__Passage shown__:

The genetic Allee effect: A unified framework for the genetics and demography of small populations
The Allee effect is a theoretical model that predicts the low growth rate and possible extinction of small populations. Because of its historical focus on demography, the Allee effect generally ignores underlying processes other than the direct effect of population density on fitness components. However, despite heated debates on the relative roles of demographic and genetic processes, the importance of genetic factors in driving small populations to extinction is now clearly established. Unfortunately, population dynamics and population genetics still rely on distinct concepts and terminology, which impede the development of a unified theory.

__Source material__:
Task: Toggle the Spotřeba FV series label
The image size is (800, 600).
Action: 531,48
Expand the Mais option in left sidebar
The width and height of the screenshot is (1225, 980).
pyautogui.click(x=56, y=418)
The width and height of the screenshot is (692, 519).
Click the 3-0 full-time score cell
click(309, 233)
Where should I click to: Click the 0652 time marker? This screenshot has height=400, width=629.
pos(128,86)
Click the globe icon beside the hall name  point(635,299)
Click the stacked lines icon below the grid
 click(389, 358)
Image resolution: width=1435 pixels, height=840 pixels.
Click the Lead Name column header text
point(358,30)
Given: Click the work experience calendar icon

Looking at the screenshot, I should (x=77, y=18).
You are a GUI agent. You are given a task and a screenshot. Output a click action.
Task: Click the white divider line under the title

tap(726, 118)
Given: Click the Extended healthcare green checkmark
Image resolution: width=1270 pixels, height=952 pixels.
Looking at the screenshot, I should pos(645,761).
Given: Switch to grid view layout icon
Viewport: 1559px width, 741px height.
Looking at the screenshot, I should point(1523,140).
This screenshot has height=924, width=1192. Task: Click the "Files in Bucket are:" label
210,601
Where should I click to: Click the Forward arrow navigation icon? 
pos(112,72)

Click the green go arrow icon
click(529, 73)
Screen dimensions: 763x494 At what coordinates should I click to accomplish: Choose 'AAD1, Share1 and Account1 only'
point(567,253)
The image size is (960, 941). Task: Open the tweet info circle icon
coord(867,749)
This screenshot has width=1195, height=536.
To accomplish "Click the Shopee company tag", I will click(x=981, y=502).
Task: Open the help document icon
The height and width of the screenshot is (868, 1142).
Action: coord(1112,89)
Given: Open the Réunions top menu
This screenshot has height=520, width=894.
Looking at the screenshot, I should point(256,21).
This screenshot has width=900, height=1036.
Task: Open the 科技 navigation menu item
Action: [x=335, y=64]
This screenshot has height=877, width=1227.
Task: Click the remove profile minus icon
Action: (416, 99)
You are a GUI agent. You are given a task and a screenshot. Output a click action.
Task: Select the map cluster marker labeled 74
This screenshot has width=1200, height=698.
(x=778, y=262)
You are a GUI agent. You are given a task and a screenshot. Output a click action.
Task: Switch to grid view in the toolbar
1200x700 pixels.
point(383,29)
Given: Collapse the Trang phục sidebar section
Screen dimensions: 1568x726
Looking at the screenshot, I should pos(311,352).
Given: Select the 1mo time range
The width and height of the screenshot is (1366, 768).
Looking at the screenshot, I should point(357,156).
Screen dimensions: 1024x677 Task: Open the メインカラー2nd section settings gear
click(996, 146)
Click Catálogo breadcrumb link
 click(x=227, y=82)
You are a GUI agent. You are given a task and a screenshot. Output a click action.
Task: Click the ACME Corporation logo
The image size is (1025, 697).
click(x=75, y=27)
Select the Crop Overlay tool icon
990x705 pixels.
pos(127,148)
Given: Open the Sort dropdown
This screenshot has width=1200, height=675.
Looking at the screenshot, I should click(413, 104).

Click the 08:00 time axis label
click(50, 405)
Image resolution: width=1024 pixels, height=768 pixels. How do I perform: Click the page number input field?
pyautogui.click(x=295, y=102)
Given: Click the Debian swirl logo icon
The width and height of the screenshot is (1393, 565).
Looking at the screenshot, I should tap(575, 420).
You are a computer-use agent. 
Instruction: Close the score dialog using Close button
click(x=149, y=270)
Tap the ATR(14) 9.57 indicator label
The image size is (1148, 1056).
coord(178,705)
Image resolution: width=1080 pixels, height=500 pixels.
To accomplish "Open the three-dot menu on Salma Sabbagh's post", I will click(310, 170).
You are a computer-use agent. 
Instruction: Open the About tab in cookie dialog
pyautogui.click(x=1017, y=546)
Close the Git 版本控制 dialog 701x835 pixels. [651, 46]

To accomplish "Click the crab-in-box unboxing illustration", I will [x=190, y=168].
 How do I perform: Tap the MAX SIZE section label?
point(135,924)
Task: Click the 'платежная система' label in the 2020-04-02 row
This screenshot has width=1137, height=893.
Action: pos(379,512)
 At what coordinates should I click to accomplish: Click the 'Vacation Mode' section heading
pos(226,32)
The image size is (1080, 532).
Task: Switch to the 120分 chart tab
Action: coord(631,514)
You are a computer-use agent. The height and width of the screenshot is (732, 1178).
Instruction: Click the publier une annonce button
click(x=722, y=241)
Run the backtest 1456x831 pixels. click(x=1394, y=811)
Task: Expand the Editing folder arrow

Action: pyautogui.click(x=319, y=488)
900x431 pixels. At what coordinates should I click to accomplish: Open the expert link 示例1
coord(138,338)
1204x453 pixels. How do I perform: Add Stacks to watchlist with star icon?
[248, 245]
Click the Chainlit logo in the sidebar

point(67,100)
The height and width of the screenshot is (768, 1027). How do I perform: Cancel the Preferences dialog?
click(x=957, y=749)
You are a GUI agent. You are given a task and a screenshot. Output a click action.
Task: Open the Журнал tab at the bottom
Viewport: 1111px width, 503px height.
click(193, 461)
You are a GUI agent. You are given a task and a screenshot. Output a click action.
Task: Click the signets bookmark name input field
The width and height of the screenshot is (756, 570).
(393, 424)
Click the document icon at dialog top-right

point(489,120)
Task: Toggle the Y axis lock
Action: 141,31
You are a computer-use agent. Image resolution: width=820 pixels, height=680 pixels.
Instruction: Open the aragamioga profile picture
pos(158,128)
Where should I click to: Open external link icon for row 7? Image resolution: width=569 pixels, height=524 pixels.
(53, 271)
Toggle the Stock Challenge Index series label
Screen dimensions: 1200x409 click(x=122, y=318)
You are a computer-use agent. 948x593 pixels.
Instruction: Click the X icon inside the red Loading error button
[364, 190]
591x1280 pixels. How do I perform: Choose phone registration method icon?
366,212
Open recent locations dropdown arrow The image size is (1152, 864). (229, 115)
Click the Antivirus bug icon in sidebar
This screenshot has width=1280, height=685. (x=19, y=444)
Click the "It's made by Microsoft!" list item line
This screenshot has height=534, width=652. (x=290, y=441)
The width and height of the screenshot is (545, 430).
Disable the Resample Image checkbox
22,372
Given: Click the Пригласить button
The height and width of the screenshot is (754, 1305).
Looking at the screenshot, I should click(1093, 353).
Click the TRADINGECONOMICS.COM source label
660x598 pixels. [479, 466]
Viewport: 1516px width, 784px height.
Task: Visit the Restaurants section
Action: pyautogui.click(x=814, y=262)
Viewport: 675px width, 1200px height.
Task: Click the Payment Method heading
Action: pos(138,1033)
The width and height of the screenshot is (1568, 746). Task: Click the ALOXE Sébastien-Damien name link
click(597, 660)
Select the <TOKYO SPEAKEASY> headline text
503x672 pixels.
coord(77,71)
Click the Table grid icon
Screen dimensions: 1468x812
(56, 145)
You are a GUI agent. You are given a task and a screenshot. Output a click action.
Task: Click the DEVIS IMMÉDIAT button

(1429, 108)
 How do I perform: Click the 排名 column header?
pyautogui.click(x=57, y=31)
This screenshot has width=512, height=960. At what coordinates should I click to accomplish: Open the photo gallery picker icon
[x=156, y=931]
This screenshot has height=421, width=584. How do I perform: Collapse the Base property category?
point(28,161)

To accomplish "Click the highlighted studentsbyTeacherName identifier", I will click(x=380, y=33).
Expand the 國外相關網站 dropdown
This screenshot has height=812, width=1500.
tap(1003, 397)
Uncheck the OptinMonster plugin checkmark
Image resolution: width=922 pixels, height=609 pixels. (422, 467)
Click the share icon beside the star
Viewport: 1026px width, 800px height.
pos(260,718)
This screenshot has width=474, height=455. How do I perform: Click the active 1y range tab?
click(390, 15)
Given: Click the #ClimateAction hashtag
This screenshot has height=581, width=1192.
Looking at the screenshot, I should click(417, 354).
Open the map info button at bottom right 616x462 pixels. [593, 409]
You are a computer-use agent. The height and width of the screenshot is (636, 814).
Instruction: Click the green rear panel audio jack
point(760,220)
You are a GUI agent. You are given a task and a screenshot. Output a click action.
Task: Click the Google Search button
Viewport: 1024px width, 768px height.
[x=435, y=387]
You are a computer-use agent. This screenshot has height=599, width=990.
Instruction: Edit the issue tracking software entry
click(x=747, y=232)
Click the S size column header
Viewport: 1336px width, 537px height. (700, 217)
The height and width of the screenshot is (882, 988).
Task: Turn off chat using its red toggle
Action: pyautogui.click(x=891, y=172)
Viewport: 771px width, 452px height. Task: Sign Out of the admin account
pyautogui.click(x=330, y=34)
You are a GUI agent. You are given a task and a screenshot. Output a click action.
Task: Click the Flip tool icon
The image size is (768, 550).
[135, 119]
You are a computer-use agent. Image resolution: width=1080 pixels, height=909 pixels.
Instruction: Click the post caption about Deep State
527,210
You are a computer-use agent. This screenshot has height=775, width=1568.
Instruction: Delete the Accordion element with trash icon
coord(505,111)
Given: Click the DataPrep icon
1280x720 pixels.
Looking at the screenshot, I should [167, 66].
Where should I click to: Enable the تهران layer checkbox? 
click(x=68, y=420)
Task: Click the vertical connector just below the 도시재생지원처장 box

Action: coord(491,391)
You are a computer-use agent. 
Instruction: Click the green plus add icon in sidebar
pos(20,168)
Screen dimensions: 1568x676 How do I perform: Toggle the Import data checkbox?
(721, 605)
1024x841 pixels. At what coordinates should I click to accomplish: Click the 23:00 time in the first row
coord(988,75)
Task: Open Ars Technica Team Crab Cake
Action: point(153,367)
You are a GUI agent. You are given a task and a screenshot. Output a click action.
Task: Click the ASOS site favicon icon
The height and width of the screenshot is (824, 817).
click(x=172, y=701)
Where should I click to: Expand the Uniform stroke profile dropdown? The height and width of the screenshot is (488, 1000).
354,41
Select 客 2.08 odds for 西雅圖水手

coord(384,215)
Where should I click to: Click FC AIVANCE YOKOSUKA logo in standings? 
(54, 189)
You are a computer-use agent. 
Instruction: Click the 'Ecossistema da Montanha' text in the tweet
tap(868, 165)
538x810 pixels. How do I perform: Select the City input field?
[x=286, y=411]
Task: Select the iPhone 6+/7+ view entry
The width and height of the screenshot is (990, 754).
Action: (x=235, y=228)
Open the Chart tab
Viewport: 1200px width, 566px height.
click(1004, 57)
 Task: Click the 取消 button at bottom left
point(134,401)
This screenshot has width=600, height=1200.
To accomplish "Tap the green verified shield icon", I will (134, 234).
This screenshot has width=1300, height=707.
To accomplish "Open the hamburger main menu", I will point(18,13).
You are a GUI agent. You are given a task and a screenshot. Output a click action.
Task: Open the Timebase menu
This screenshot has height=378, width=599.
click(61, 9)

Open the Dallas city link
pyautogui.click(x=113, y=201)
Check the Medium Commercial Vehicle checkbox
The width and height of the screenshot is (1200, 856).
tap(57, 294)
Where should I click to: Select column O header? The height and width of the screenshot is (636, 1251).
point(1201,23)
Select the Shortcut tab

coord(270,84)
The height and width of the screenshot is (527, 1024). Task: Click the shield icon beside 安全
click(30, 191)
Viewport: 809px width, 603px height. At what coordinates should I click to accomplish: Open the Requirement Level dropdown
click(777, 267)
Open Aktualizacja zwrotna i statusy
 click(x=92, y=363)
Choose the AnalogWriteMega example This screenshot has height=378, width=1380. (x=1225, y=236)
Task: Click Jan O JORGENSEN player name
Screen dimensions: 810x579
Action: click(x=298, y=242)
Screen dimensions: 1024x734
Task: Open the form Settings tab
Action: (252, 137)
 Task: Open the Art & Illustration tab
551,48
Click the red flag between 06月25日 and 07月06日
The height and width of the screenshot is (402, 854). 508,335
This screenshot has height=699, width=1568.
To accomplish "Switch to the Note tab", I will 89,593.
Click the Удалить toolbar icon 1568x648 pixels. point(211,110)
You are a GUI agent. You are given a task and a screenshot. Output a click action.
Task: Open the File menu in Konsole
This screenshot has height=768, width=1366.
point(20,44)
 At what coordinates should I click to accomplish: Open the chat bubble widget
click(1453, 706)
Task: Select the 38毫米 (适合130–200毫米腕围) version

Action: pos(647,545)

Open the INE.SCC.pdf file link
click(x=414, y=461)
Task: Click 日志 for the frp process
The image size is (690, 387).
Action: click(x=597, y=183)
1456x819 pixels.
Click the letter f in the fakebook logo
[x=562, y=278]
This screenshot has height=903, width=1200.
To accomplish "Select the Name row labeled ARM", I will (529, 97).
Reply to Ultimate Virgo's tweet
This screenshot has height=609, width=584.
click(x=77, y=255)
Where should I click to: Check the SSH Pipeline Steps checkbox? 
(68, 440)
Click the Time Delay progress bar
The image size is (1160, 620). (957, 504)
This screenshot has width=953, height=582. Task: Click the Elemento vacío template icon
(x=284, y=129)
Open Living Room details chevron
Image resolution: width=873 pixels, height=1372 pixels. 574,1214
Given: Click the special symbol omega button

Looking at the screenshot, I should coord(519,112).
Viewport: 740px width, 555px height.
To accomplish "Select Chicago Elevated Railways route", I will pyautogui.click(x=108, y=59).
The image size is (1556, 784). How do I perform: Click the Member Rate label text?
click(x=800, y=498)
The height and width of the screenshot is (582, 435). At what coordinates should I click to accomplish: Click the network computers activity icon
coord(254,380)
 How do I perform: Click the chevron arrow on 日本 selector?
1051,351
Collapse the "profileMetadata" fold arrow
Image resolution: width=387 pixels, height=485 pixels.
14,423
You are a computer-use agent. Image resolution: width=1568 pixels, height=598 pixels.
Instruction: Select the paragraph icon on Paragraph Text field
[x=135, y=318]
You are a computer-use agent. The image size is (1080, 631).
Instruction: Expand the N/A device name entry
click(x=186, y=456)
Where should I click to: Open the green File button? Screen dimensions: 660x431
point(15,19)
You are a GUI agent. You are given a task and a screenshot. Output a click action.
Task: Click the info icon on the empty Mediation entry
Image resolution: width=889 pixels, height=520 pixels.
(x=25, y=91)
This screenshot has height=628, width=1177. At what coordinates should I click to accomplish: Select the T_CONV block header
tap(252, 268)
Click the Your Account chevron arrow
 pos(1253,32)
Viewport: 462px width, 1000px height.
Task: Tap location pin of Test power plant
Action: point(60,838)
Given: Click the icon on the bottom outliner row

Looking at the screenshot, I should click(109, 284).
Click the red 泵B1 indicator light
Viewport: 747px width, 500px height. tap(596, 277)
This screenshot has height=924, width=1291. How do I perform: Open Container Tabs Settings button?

__Set of tasks__:
(a) Answer these from the passage on the genetic Allee effect:
(i) According to the title, what does the genetic Allee effect offer a unified framework for?
(ii) What does the Allee effect predict?
(iii) What do population dynamics and population genetics still rely on?
(b) Repeat the passage on the genetic Allee effect from "The genetic Allee" to "a unified theory.", word for word.
(c) Pick up the passage on the genetic Allee effect after its last sentence and carry it on.

__Responses per task__:
(a)
(i) The genetics and demography of small populations.
(ii) The low growth rate and possible extinction of small populations.
(iii) Distinct concepts and terminology, which impede the development of a unified theory.

(b)
The genetic Allee effect: A unified framework for the genetics and demography of small populations
The Allee effect is a theoretical model that predicts the low growth rate and possible extinction of small populations. Because of its historical focus on demography, the Allee effect generally ignores underlying processes other than the direct effect of population density on fitness components. However, despite heated debates on the relative roles of demographic and genetic processes, the importance of genetic factors in driving small populations to extinction is now clearly established. Unfortunately, population dynamics and population genetics still rely on distinct concepts and terminology, which impede the development of a unified theory.

(c)
Our aim is to bridge genetic and demographic approaches in a common conceptual framework that is both novel and non-overlapping with the concepts from each separate field. For this, we demonstrate that the Allee effect can be extended to various genetic processes that are at the hinge between population size and fitness. We call this extension a “genetic Allee effect”. Specifically, we clearly define the “genetic Allee effect” as a two-step process characterized by (1) a change in genetic structure caused by a decrease in population size and (2) a consequent decrease in individual fitness. We describe potential underpinning processes, and review evidence for such an original type of Allee effect using examples from both plant and animal ecology literature.
Envisaging demogenetic feedbacks in small populations through the scope of genetic Allee effects should constitute a significant step ahead for the population biology of small populations, catalyzed by the very dynamic research front developing from the Allee effect and uniting two scientific communities working on two faces of the same object: populations genetics and dynamics. We therefore expect the concept of genetic Allee effects to strongly impact the fields of theoretical evolutionary and population ecology, as well as more applied perspectives such as invasion biology and conservation biology.